A comparison of four assays detecting oxidizing species. Correlated reactivity of Fe(III)-quin2, but not Fe(III)-EDTA, with hydrogen peroxide.

Quin2, a fluorescent calcium probe, has a low affinity for calcium in comparison to its affinities for transition metal ions. Chelation of ferric ion with quin2 strongly enhanced the formation of oxidizing species in the presence of bolus H2O2 as detected with four assays, electron spin resonance with the spin-trap DMPO, the deoxyribose assay, the DMSO assay, and plasmid DNA strand breakage. In comparison, Fe(III)-EDTA reacted with bolus H2O2 only as detected with electron spin resonance and deoxyribose assay, but not as detected with the two latter assays.

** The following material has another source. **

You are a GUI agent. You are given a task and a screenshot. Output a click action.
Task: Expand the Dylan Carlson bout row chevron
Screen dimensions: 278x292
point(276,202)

The addition of reductants, like ascorbate or superoxide generated by hypoxanthine/xanthine oxidase, to Fe(III)-EDTA in the presence of H2O2 produced plasmid DNA strand breakage and strong reactivity in both the DMSO and the deoxyribose assays. Our findings suggest that the main oxidizing species produced in Fenton-type reactions is hydroxyl radical. However, the reaction between Fe(III)-EDTA and bolus H2O2 appears to be exceptional and dominated by a nonhydroxyl radical species.